The pro-woman language is sometimes mobilized in conjunction with the argument that the “abortion industry” is white supremacist. Take the sweeping omnibus abortion bill in Kentucky. The bill’s sponsor, Republican House Representative Nancy Tate stated, “Our goal is to ensure the [abortion] procedure is the result of a fully informed, educated choice that takes into consideration the health and safety of both the unborn child and his or her mother.” Tate also invoked the antiabortion movement’s claim that abortion is Black genocide. She opined that, “I am deeply concerned that African Americans have been targeted.” This statement is echoed in the draft opinion in Dobbs v. Jackson Women’s Health Organization. In it, Justice Samuel Alito entertains a similar argument from amici for Dobbs when he writes, “…it is beyond dispute that Roe has had [a] demographic effect. A highly disproportionate percentage of aborted fetuses are Black,” (footnote 41). This amicus brief makes the argument that abortion and birth control are themselves eugenicist—predicated on the control and elimination of “undesirable” races and populations.
The threat to Black pregnant people’s health lies in the racial disparities in reproductive and maternal healthcare. Black women are up to four times more likely to die because of pregnancy, have significantly higher maternal mortality, have greater maternal health complications, and have a harder time accessing reproductive healthcare. These disparities have intensified in the wake of the COVID-19 pandemic. It is the racial inequalities in the healthcare system that pose a threat to Black women’s reproductive health, not abortion. The pivot towards a civil rights frame, like the pro-woman frame, allows conservatives to fracture movements and counteract arguments that their policies will most directly and negatively impact women and people of color.
Pro-Woman/Pro-Abortion
As the number of Republican women grows across the states and in Congress, it will be interesting to see if these women continue to engage their partisan-gender identity using the pro-woman frame to support antiabortion and other anti-feminist legislation. Regardless of the feminist cast that Republican legislators apply to antiabortion policies the consequences of their actions will be devastating for women. Republican legislators may find themselves at the limits of the pro-woman frame when women are criminalized for miscarriage, contraception use, or even in vitro fertilization – activities which pose a conflict for bills that define life at “fertilization” as the Oklahoma bill does. One wonders how they will argue that their policies are in women’s best interests if and when women are in prison, or hospitals due to complications of pregnancy, childbirth, or attempts to self-terminate.

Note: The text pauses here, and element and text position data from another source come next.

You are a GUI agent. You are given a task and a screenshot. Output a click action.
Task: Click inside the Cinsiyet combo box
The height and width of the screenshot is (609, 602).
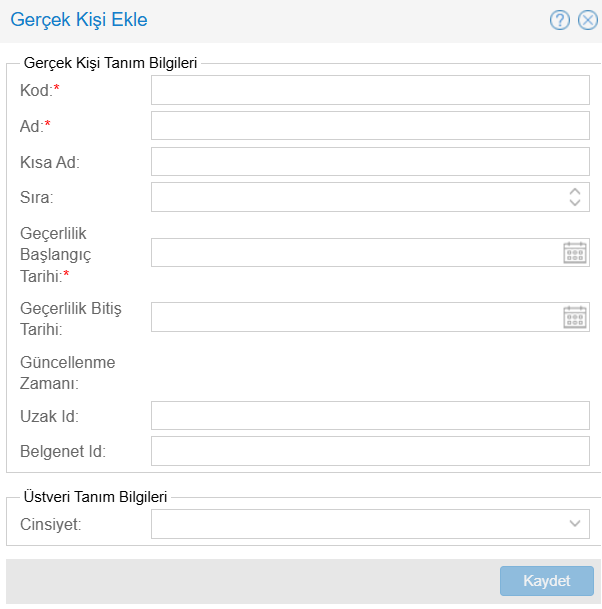pos(355,523)
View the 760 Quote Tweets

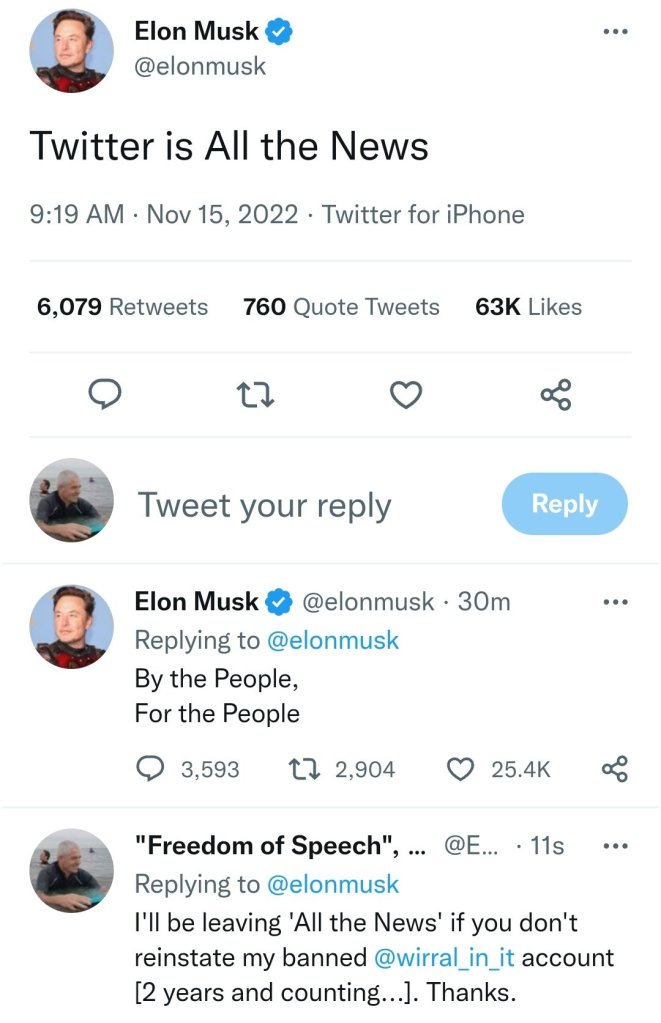coord(341,307)
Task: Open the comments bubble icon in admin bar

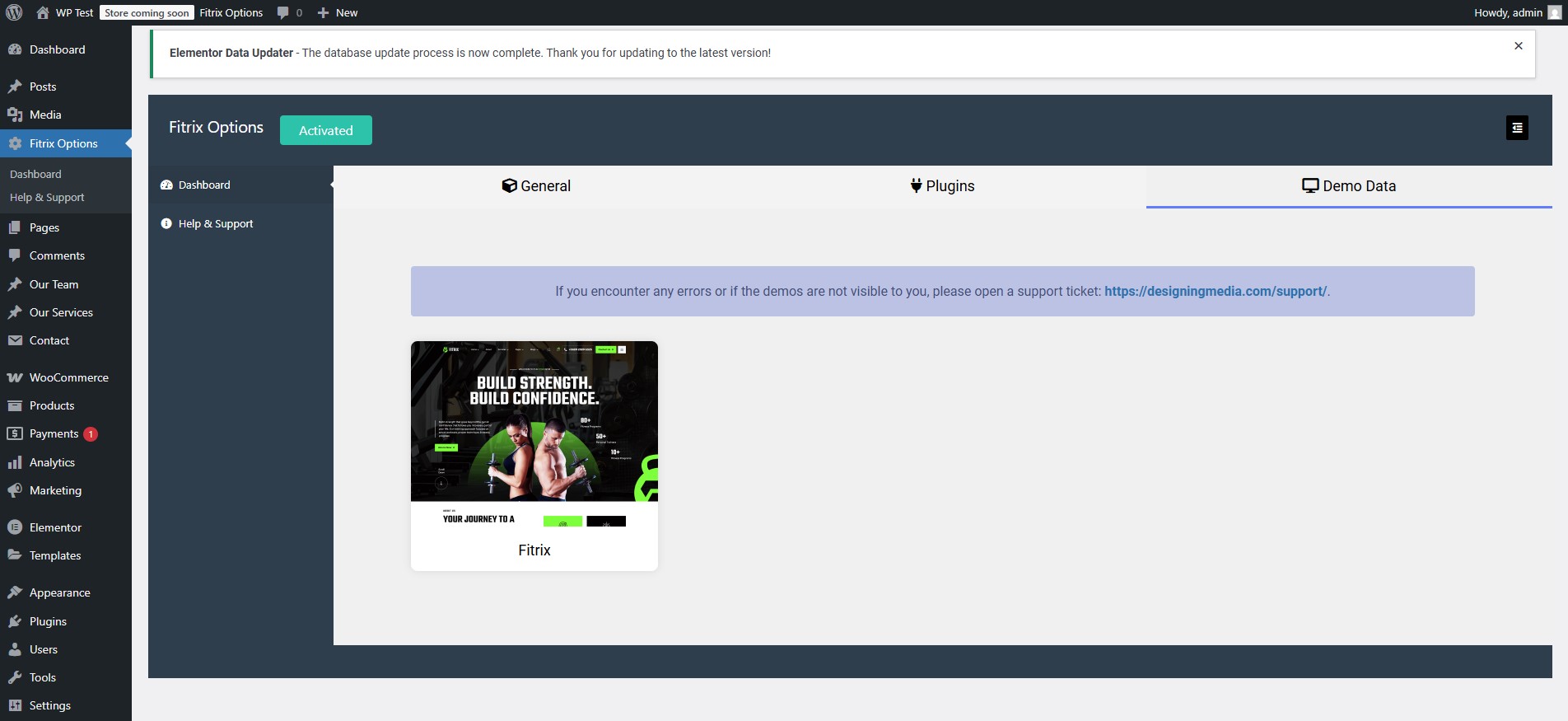Action: 283,12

If lawmakers wish to counteract the pro-woman narrative, they might take three important steps. First, they could point out the contradictions of framing antiabortion legislation as “pro-woman” through legislative efforts. Some lawmakers have introduced bills that would expand social safety net programs to cover the costs of expenses such as childbirth, education, and childcare.
Forcing legislatures to vote on these programs would show that for many lawmakers the interest in “life” and commitment to women stops at birth.

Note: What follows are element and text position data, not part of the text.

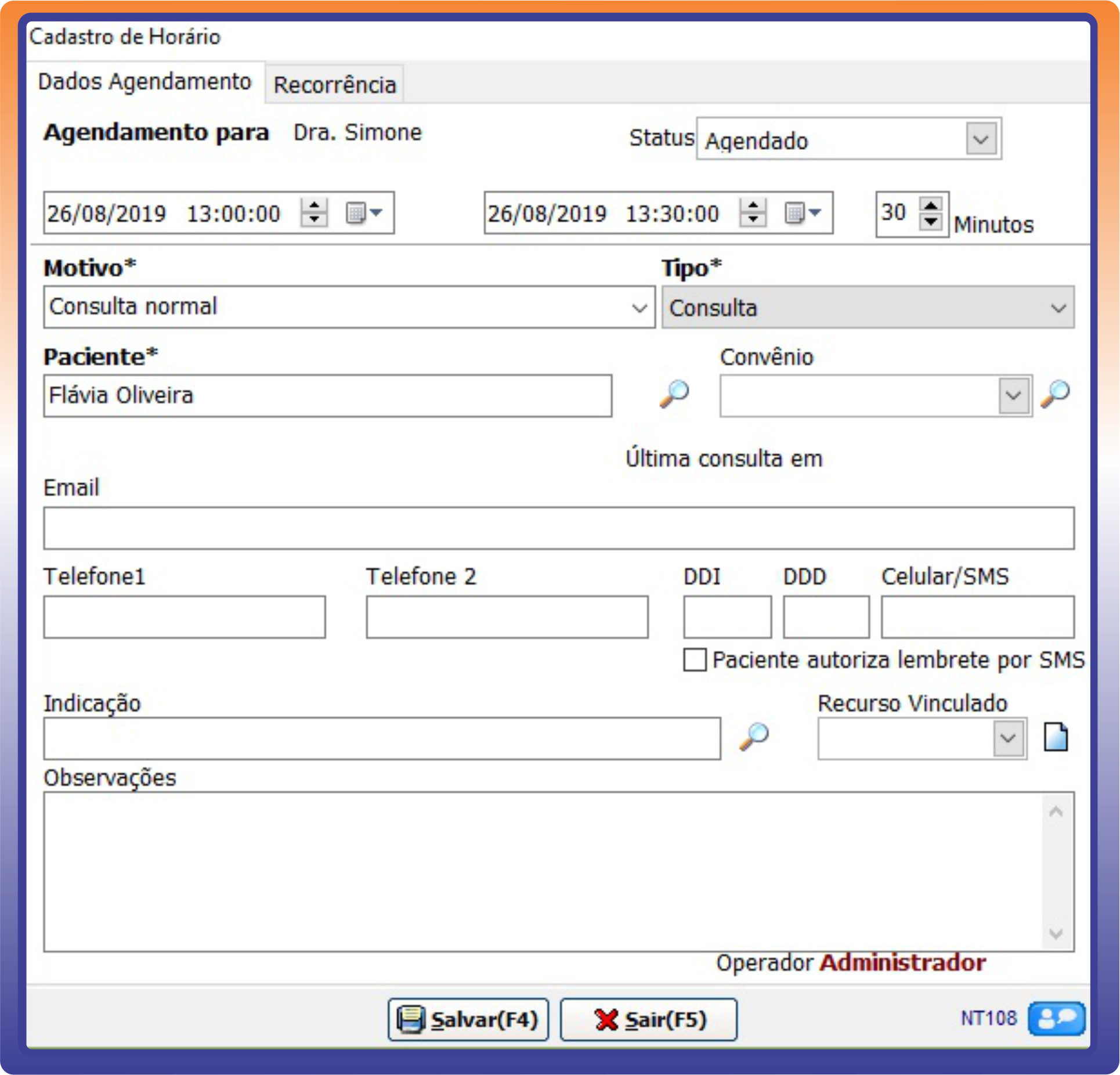Expand the Status dropdown
This screenshot has width=1120, height=1075.
point(980,139)
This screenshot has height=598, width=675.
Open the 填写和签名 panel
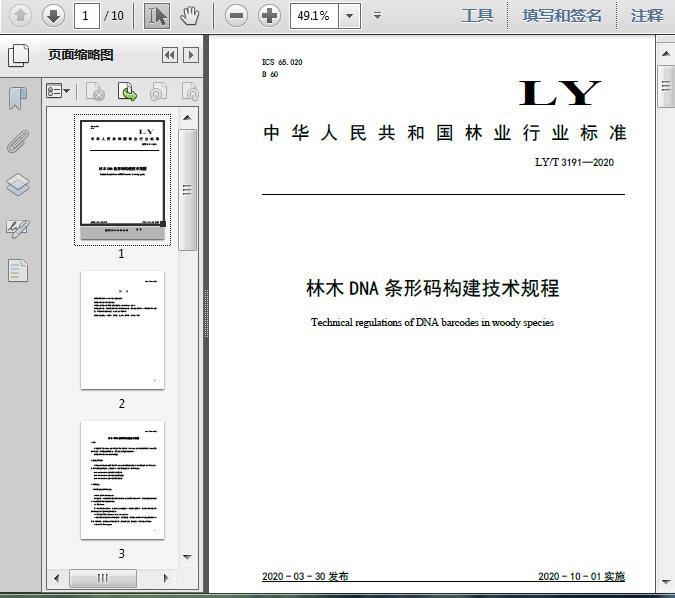(562, 15)
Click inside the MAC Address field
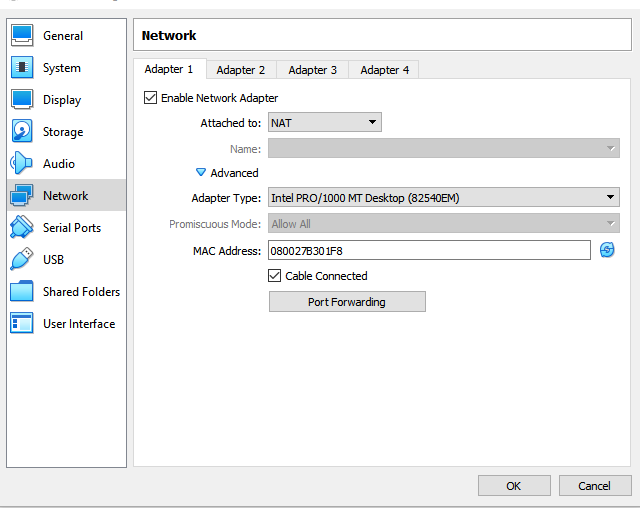The width and height of the screenshot is (640, 508). click(429, 250)
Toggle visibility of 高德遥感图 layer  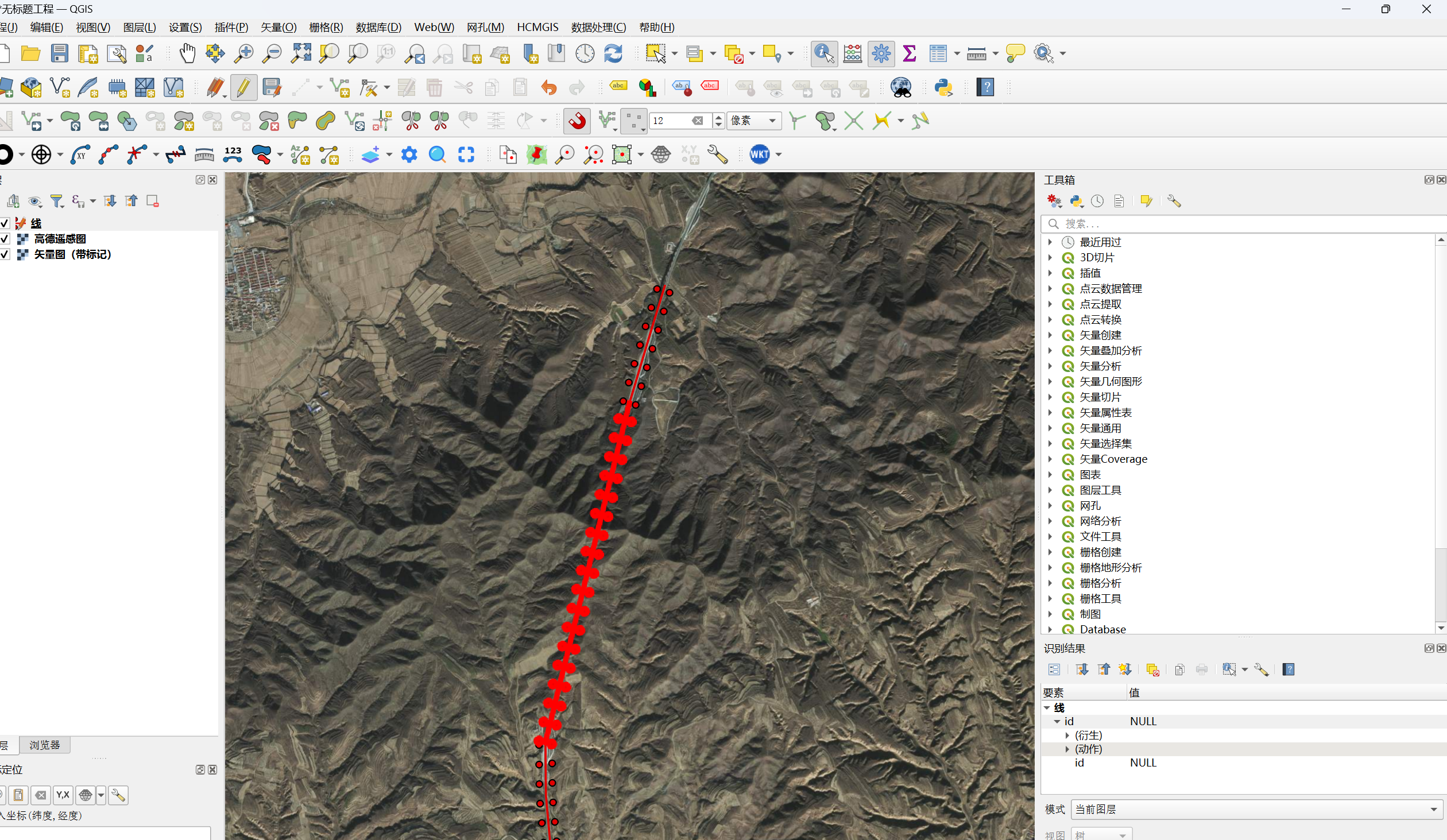point(5,238)
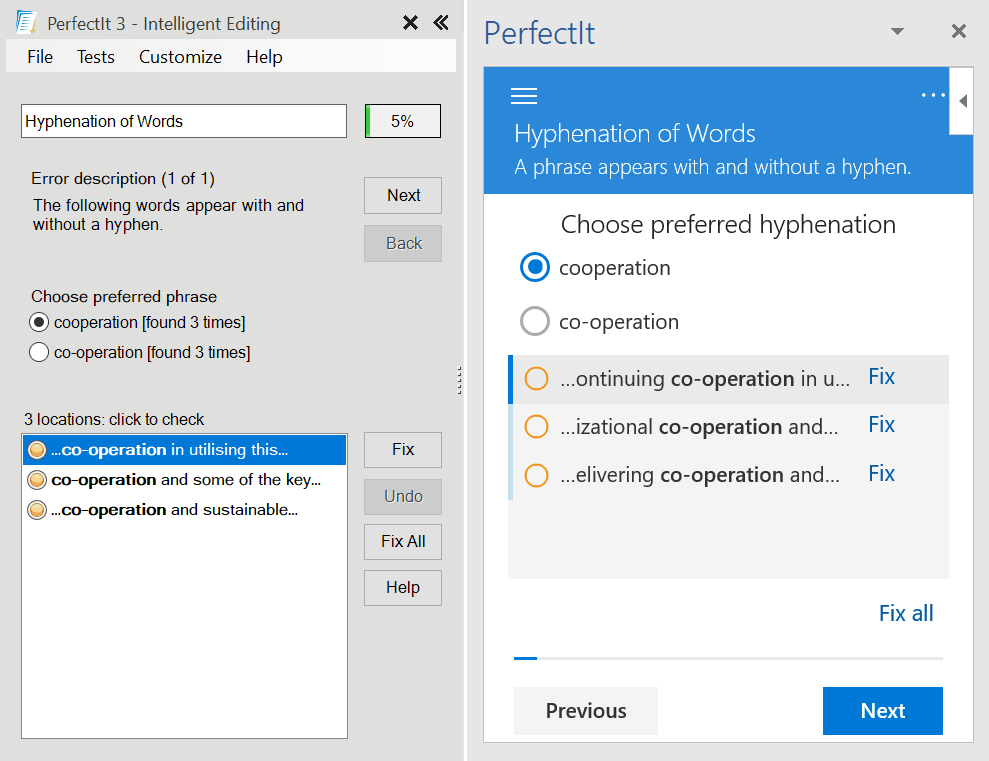
Task: Open the Tests menu
Action: pos(95,57)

Many abortion “trigger” laws do not include exceptions for rape or incest. The misogynistic cruelty and misguided logic behind this policy could be underscored further. Lastly, elected officials can also engage with efforts to destigmatize abortion. Studies have shown that this extremely common procedure is also one made with confidence. If we wish to challenge the idea that “abortion harms women,” then it would be productive to highlight the positive feelings many have about their abortion experience.
Amanda Roberti is Assistant Professor of Political Science at San Francisco State University.